Google On How They Know When To Slow Or Stop Crawling Your Web Site
Google crawl efficiency signals include connect time and HTTP server status codes.
Today at SMX East, Google’s Webmaster Trends Analyst, Gary Illyes shared with the audience two technical ways Google determines when GoogleBot, its crawler, should slow down or stop crawling your website.
One of the more important factors with SEO is to ensure the search engine crawlers can access your web pages. If they cannot access your web pages, then you will most likely have a hard time ranking in the search results.
Google said that it uses many signals for determining if it should stop crawling your website, outside of the obvious one like the disavow, robots.txt and nofollow tags.

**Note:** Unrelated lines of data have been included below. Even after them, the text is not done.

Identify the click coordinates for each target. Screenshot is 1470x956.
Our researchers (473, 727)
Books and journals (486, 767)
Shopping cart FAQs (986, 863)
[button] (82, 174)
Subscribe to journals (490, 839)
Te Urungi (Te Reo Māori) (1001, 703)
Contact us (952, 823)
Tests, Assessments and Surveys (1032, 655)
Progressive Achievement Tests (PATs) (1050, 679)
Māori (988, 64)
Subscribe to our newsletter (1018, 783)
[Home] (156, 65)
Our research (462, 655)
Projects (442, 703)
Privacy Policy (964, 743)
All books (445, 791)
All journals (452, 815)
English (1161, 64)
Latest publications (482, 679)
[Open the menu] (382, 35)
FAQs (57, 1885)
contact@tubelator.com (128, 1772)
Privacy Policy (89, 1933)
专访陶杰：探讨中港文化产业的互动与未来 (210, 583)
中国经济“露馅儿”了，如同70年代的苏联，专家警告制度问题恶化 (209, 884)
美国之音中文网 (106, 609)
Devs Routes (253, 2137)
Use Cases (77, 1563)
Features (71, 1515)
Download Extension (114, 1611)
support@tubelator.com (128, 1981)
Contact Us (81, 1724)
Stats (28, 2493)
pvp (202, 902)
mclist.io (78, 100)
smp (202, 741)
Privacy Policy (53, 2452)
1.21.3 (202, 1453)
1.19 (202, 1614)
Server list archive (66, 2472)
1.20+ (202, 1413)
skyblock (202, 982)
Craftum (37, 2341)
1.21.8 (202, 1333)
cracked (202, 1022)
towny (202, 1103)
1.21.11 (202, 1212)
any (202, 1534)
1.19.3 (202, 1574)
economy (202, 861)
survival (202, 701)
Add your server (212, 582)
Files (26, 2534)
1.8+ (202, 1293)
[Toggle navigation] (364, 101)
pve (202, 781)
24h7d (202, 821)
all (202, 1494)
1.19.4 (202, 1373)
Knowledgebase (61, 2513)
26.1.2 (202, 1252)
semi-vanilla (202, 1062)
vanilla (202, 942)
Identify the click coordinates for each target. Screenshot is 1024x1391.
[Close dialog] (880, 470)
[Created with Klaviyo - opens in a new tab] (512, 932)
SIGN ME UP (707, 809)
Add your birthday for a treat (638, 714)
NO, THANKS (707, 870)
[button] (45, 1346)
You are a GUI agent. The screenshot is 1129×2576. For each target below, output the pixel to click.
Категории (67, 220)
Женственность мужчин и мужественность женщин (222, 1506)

Gary from Google said the following two signals are important crawl signals for Google:
Google will look at how much time it takes for them to connect to the server and web page. If that connect time is getting longer and longer, Google will back off and slow or stop crawling your web pages. Google doesn’t want to end up taking down your server, so it uses connect time as a crawling factor.
HTTP Status Codes
Google will also stop or slow their crawling when it gets server status codes in the 5xx range. The 5xx Server Error status codes often mean there are issues with the server responding. You can find a whole list of them on Wikipedia.
Google says when it sees these codes, it backs off, as to not cause more issues for your server.
In both cases, GoogleBot will come back later, but it backs off when it sees these two signals are causing issues as to not cause more issues for your users when it tries to access your website.